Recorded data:
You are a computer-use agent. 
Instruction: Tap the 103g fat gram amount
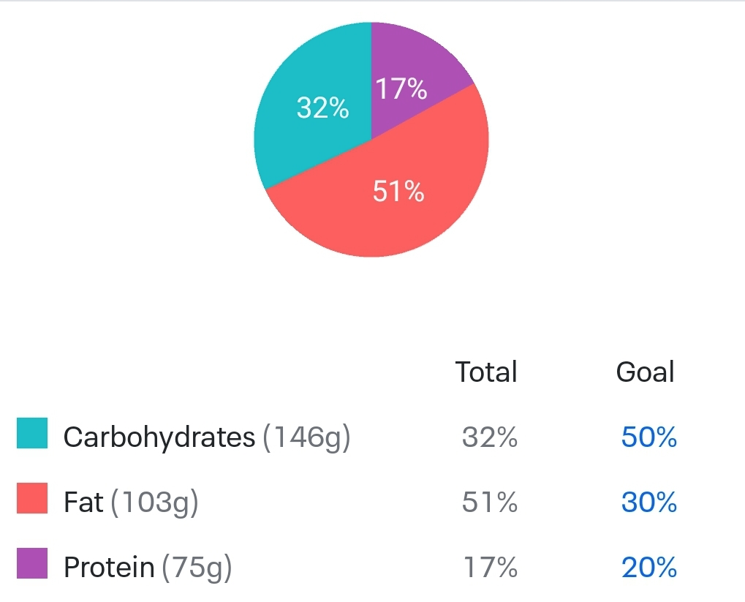point(154,503)
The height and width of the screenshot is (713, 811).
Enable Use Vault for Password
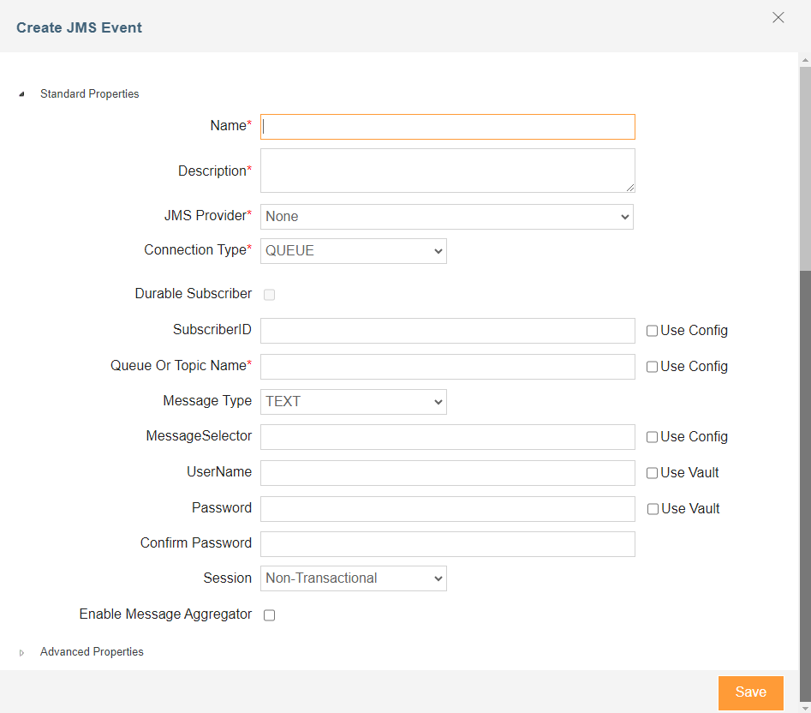point(653,509)
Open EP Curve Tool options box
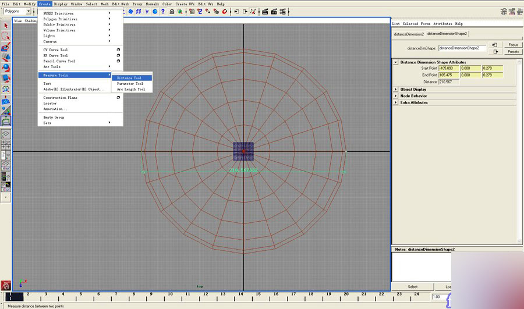The width and height of the screenshot is (524, 309). pyautogui.click(x=118, y=56)
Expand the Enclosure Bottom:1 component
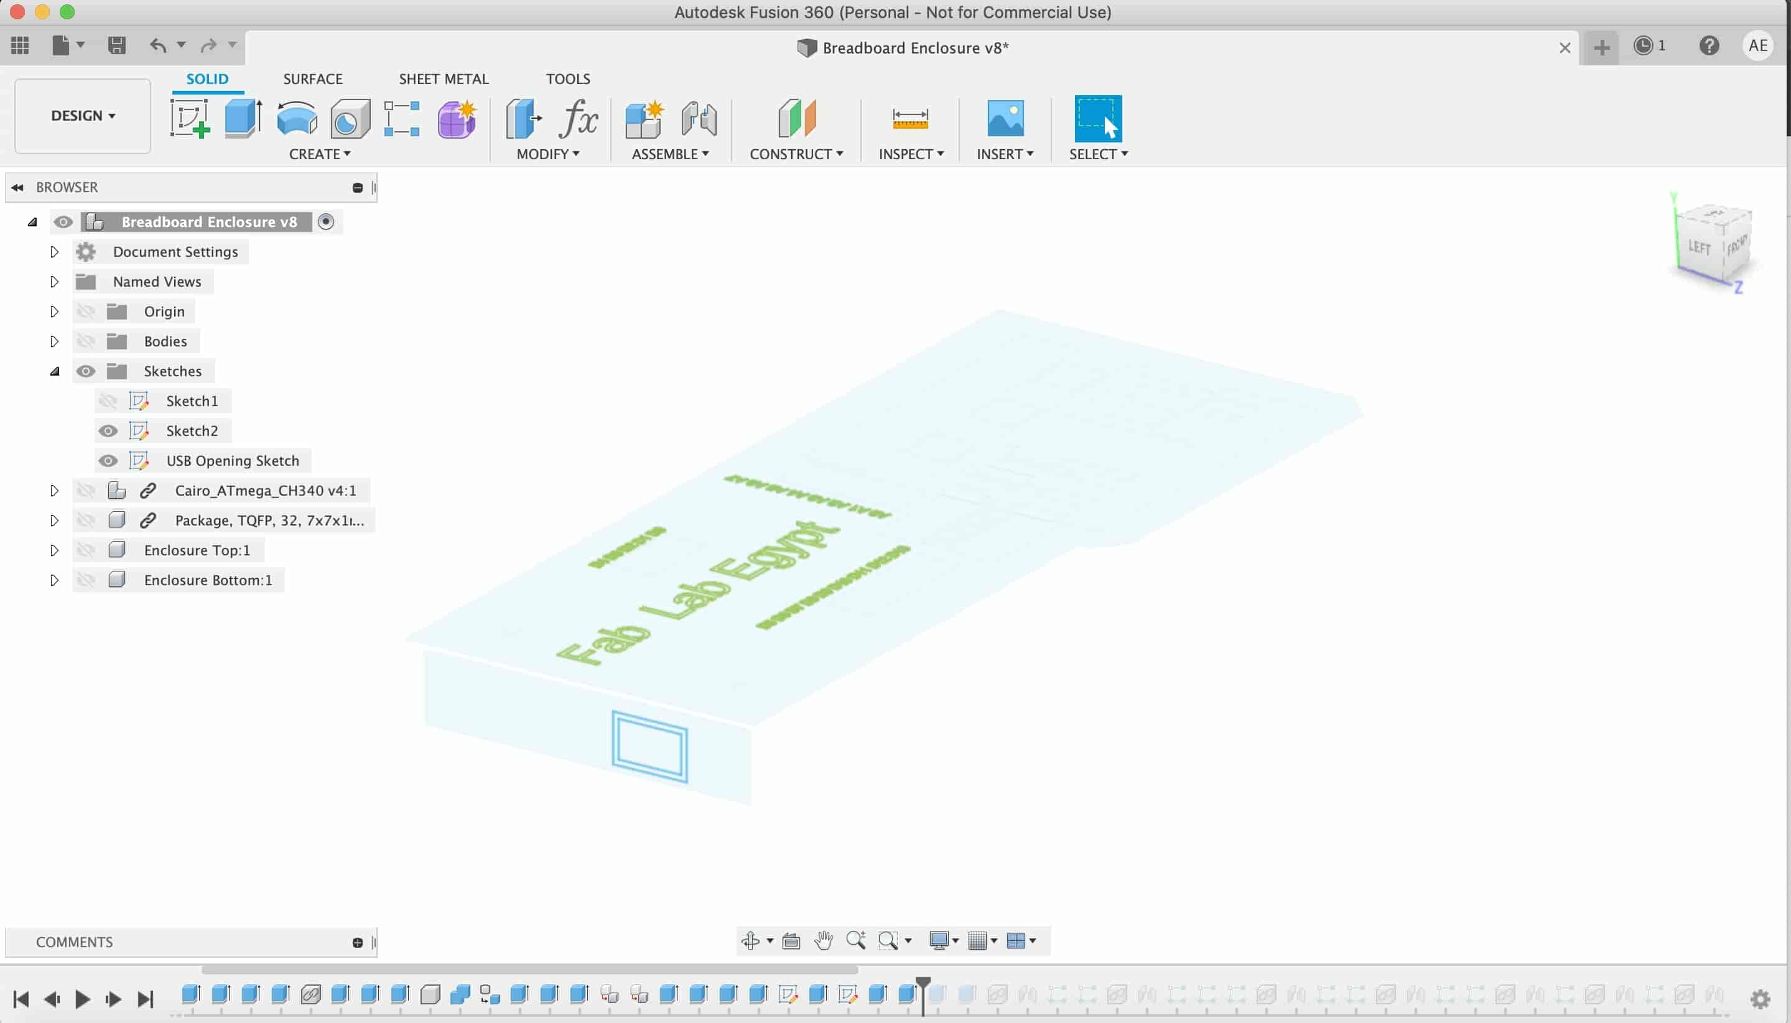The width and height of the screenshot is (1791, 1023). point(53,579)
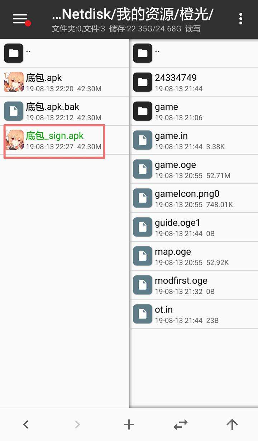Tap the 底包.apk app thumbnail
Viewport: 258px width, 441px height.
[14, 82]
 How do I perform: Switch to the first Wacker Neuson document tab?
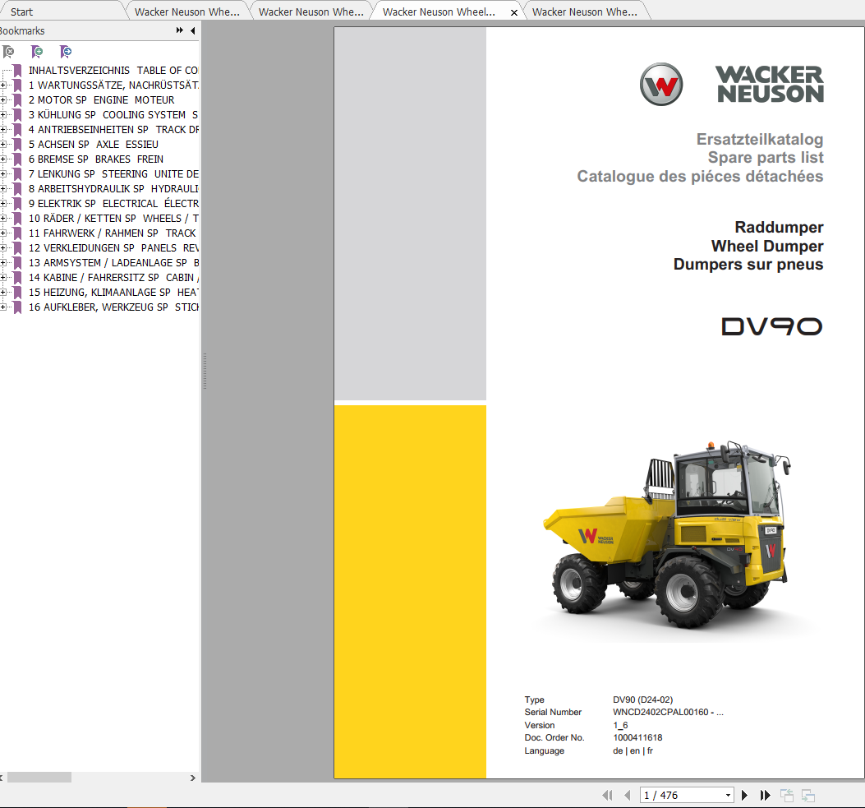pos(187,11)
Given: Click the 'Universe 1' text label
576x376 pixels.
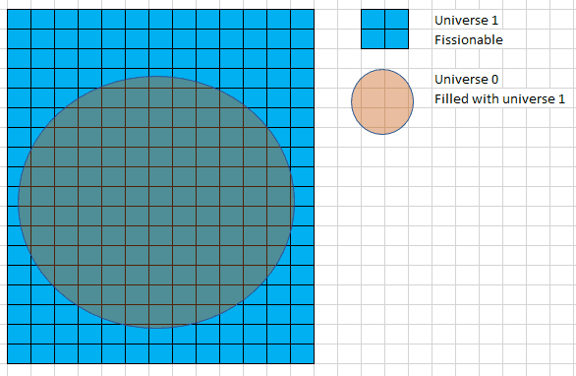Looking at the screenshot, I should pos(466,21).
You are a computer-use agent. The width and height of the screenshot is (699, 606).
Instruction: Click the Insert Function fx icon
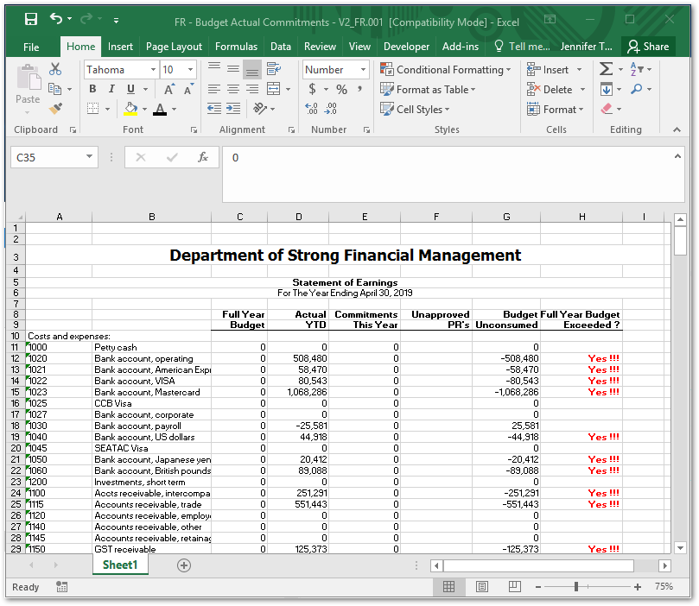click(203, 158)
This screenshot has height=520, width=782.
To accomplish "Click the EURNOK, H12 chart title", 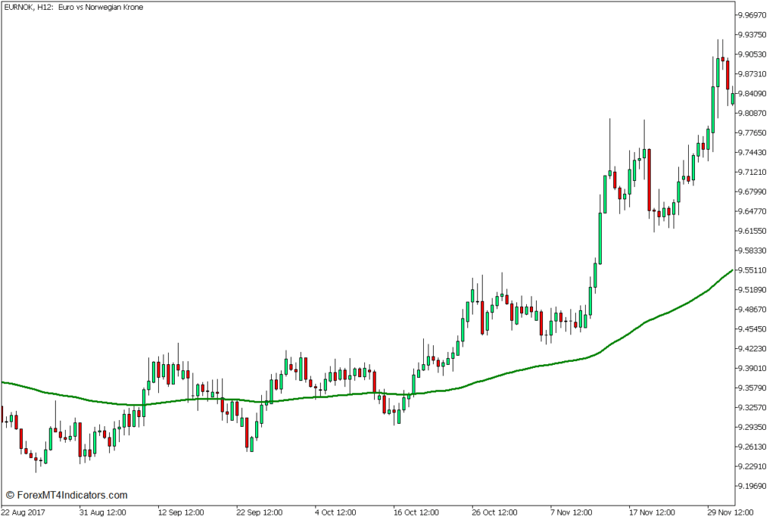I will point(27,7).
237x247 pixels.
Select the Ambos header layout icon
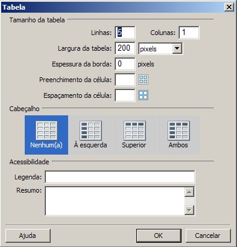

■ Assigned task: For the word "agent", how many lines in the records above contain it? Answer with the number and nothing else.

■ Output below: 2